When a site/app wants data, only somebody representing a very large group of users can negotiate the privacy terms. Only that powerful player can say, "we think you're asking for more than you really need -- tell us why you actually need that." And if the answer is not adequate, only a powerful player can say, "Too bad, you're not getting it." The player has to be powerful enough to not only say no, but to mean it -- their "no" will mean that a vast body of users will never use the application until it fixes its demands. That requires a strong trust by the users, who otherwise would often ignore the warnings that say "This site wants too much information, don't join it."
The negotiation problem creates another part of the paradox. A central identity aggregator may be more useful than personal control. However, there is another middle solution, namely protocols that allow a 3rd party to get in the way of these private data exchanges. These trusted third parties, which might be consumer rights advocates like, say, Consumer Reports or EPIC, might publish a service providing opinions on applications and the data they are asking for. Each data request beyond a certain profile would need to be vetted and negotiated. Before handing over my data, my system would check with these services to find out if it's wise to do so. And if not, it would simply refuse. No UI.

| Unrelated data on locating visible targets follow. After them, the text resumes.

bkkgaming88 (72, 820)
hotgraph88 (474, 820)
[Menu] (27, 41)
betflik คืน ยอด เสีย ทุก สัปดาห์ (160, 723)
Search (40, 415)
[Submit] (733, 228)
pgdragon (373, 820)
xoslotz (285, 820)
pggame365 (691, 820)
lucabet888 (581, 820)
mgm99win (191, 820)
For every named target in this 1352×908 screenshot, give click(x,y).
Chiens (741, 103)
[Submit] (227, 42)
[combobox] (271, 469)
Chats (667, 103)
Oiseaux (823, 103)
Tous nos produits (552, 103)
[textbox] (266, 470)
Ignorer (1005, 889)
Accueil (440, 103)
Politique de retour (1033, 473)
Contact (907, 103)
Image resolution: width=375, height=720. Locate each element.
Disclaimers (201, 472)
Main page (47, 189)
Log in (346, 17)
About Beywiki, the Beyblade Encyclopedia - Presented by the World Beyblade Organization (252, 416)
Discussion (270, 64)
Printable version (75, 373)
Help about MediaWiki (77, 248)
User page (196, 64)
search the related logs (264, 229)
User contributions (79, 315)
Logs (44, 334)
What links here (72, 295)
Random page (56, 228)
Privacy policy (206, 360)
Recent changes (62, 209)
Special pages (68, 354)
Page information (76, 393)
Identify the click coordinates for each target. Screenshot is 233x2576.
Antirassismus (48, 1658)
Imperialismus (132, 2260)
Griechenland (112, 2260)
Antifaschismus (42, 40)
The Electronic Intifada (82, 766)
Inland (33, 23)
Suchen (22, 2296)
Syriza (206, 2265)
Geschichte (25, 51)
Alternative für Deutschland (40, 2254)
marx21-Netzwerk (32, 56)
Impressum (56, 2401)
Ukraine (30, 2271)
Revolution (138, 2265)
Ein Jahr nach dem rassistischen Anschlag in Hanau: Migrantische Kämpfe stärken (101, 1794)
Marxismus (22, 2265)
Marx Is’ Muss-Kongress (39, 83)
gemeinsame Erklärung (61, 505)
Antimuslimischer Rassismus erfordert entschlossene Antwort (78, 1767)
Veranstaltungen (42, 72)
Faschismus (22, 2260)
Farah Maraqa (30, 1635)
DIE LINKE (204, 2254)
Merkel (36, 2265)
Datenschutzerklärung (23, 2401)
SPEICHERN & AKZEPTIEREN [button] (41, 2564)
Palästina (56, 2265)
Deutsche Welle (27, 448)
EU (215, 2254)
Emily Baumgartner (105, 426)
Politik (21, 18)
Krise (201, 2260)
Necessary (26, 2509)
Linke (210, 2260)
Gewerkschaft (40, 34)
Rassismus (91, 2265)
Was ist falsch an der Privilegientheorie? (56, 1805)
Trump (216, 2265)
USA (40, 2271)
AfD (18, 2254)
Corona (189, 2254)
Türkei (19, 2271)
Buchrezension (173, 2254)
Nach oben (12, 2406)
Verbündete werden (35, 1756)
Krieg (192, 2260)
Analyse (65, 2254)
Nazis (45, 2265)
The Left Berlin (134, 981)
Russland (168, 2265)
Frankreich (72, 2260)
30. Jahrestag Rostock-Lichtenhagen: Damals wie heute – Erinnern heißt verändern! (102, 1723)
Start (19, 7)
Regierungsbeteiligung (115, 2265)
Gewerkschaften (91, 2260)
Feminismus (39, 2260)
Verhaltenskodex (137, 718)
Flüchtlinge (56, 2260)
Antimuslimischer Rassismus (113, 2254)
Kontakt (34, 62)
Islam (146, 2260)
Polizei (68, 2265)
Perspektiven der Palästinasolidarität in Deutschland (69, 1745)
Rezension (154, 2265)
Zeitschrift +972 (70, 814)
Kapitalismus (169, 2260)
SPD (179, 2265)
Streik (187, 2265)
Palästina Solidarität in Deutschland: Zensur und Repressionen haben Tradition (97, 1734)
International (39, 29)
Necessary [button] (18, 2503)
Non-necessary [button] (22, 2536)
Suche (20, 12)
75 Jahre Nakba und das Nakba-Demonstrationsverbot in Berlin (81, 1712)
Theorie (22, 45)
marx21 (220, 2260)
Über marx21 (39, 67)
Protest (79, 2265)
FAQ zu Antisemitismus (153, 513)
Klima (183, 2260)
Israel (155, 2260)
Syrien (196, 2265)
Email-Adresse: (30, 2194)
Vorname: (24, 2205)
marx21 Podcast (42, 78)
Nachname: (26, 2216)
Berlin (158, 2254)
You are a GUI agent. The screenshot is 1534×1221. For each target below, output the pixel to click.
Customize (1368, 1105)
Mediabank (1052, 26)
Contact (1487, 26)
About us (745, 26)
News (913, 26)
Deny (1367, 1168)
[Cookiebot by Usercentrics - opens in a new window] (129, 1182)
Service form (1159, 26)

In fact, there even has to be some debate about whether to have a warning like "Your privacy service has refused to grant personal data demanded by the application you are using. If you wish to override this, at risk to your personal data, indicate your agreement" is the right choice. Warnings that sound frequently get ignored, and apps may try to do an end-run around the system by making the warnings so frequent that users just give up and approve wholesale changes. The warnings must be rare enough to be noticed, but right now they would not be. It makes sense to make them as frequent as the Google badware warnings, not as frequent as the warnings that come before running any app you download. This is a tough problem.
It is one that needs solving, however.